What the task asks:
Swap "screenshot" for "image" in the lines starting at the one that has "has height=527, width=841." and ending after the one that has "figure-caption-f-subscript: RHCP is", then give only those lines back with nothing else altered. Leave the pictures out of the answer.

Records:
——

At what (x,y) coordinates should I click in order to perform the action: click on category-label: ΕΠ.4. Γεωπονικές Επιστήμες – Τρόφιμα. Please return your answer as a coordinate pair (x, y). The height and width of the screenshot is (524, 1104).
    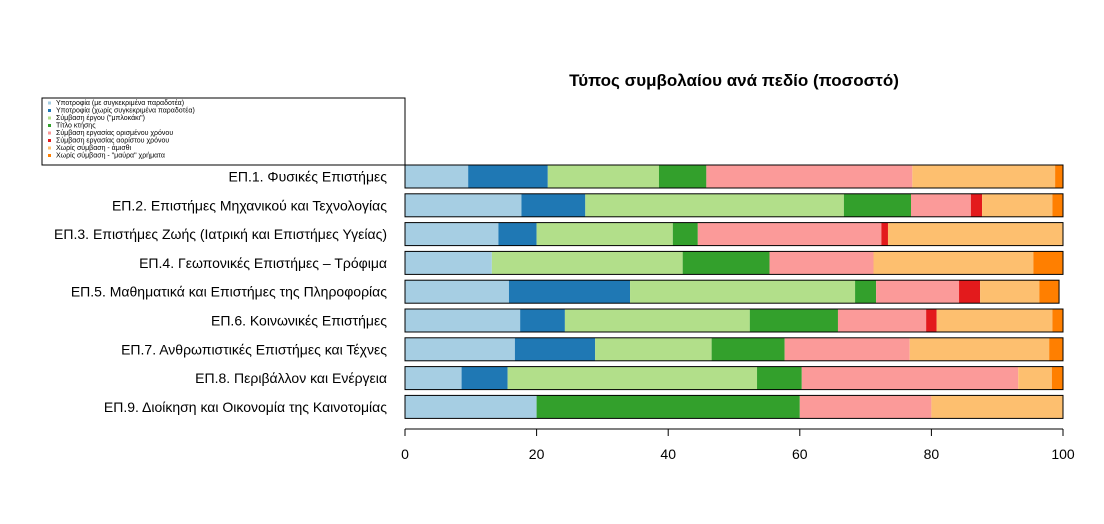
    Looking at the image, I should click on (263, 263).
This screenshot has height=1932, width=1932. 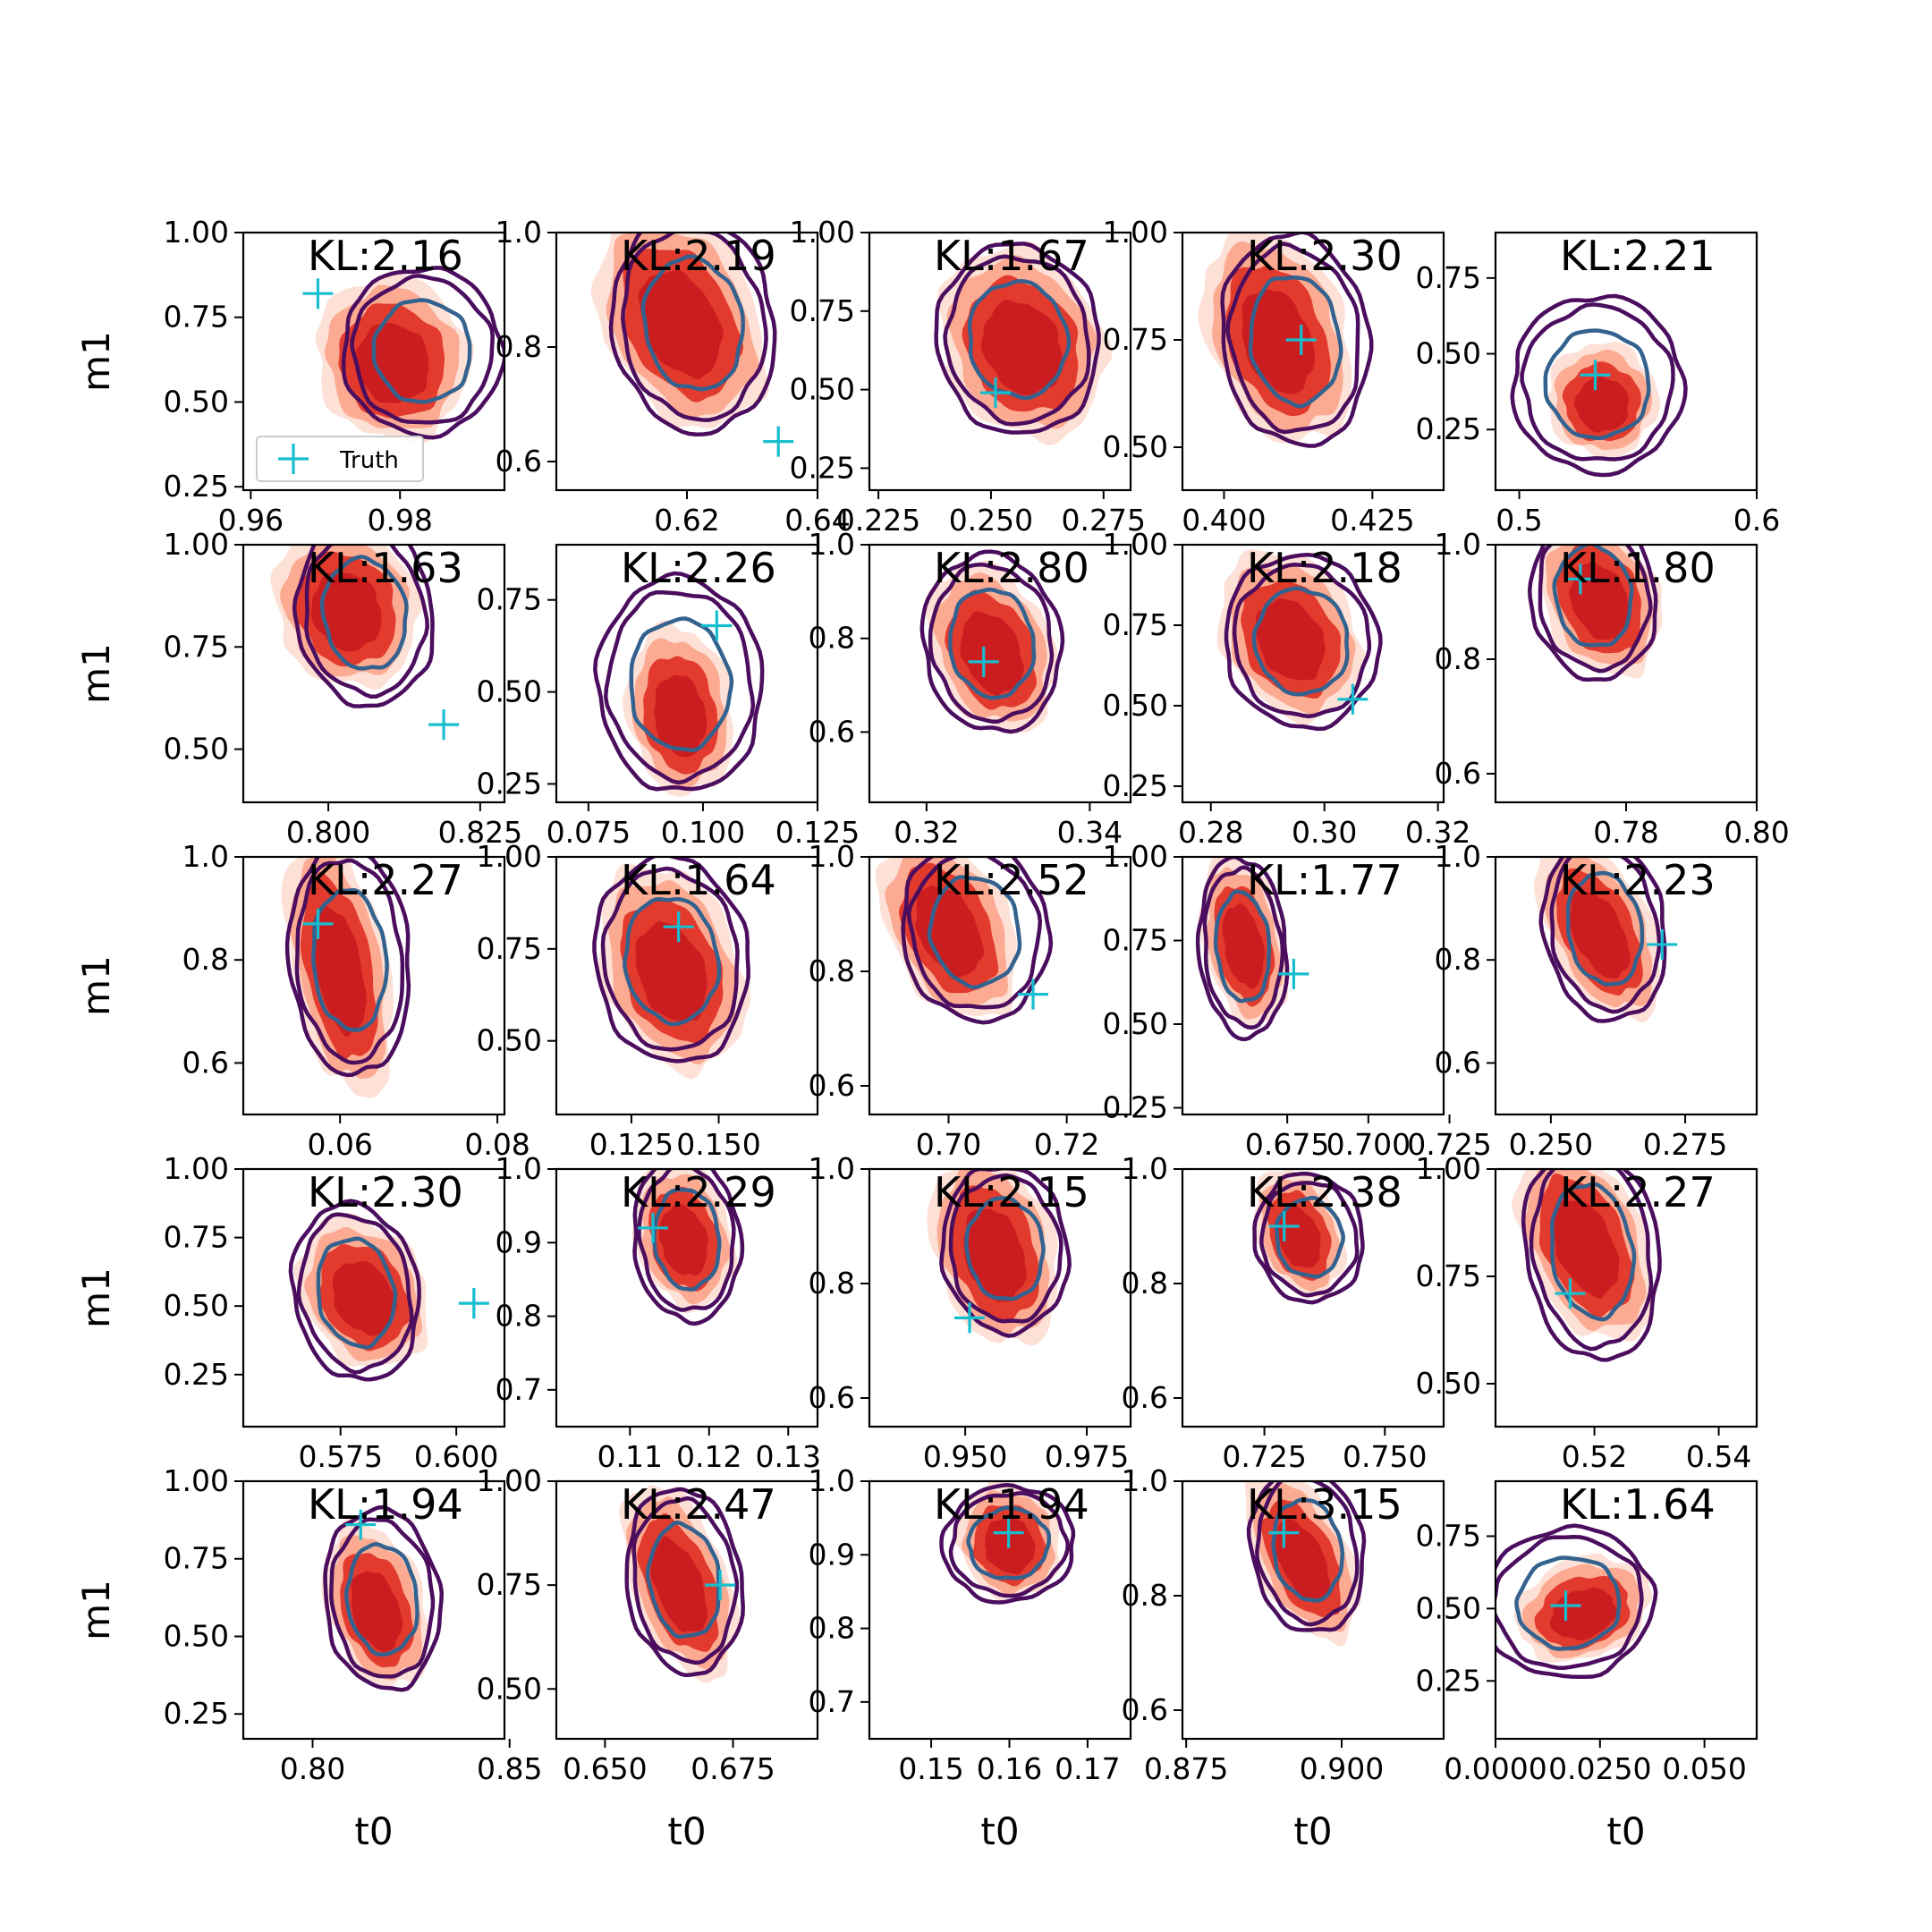 I want to click on kl-label: KL:1.77, so click(x=1324, y=880).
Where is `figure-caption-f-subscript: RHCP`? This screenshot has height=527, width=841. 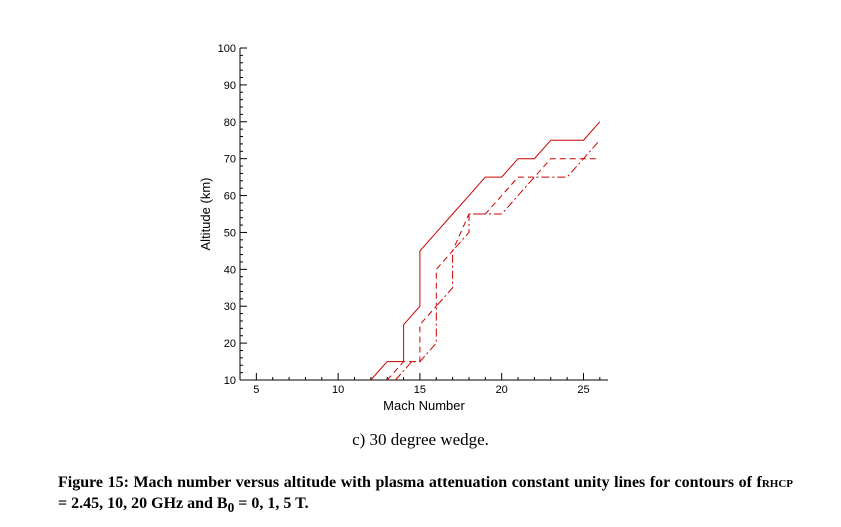
figure-caption-f-subscript: RHCP is located at coordinates (777, 484).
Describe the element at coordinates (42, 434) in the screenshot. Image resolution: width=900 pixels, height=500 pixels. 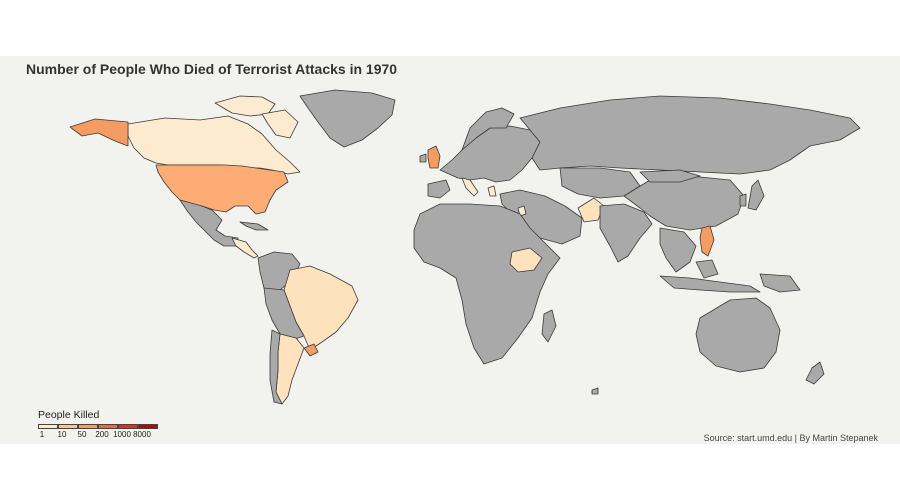
I see `legend-label: 1` at that location.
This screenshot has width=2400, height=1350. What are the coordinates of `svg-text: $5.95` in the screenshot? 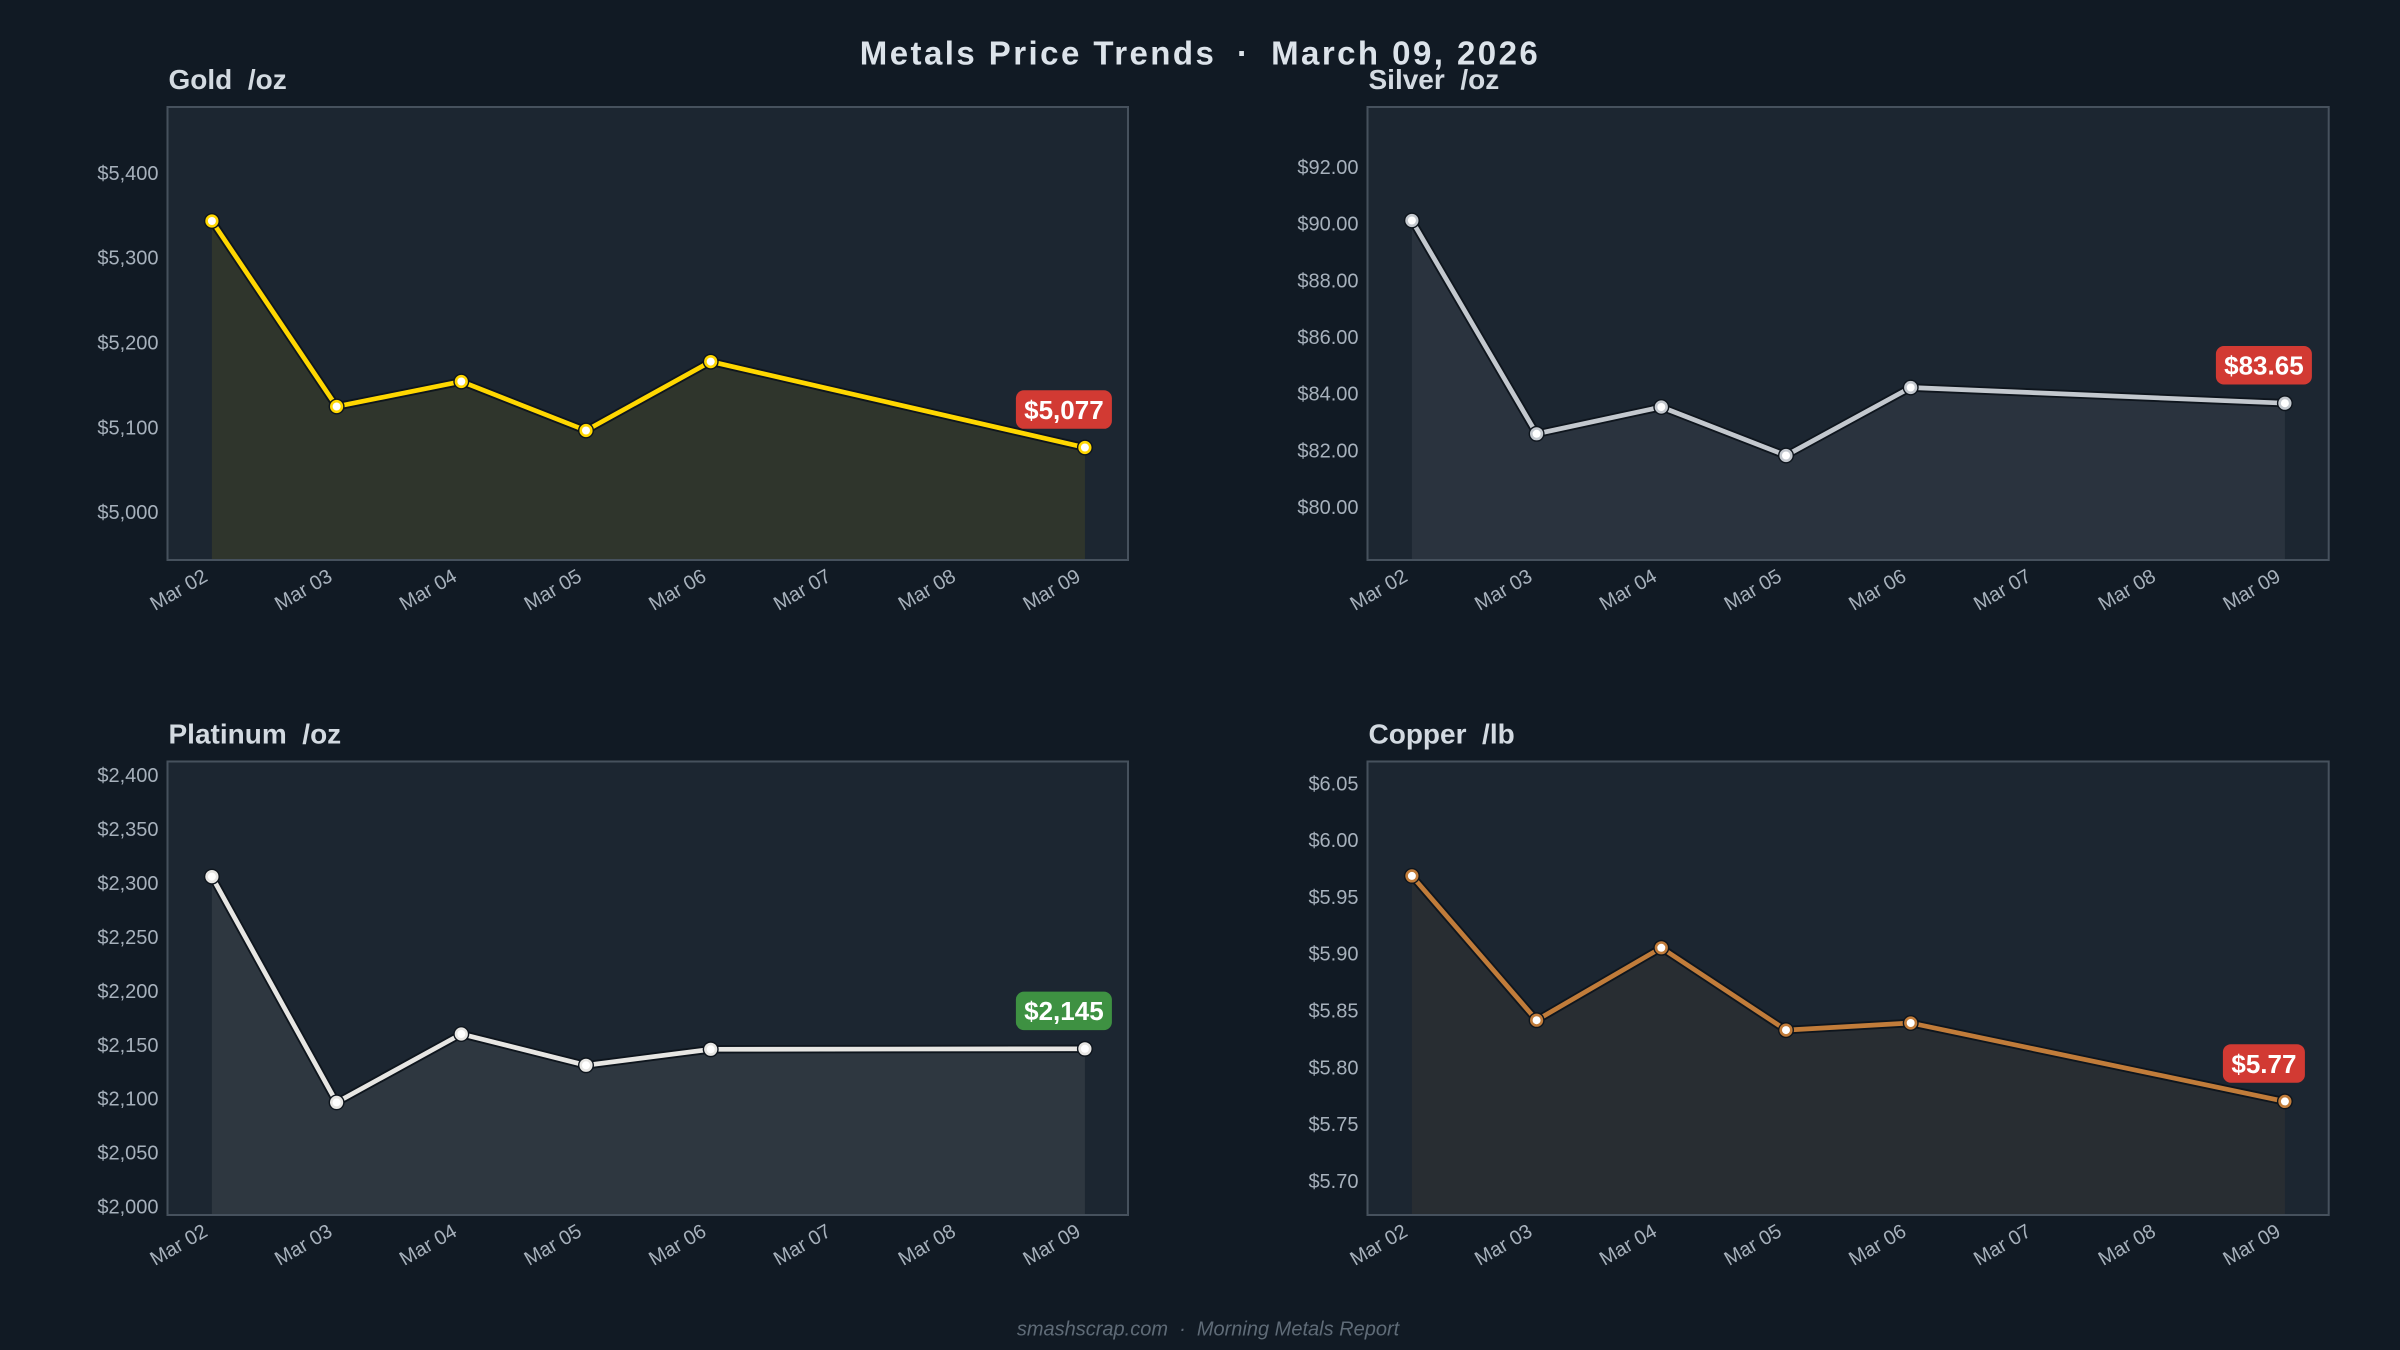 It's located at (1333, 898).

——

Solution for this exercise:
Where is `figure-caption-f-subscript: RHCP`? This image has height=527, width=841. 
figure-caption-f-subscript: RHCP is located at coordinates (777, 484).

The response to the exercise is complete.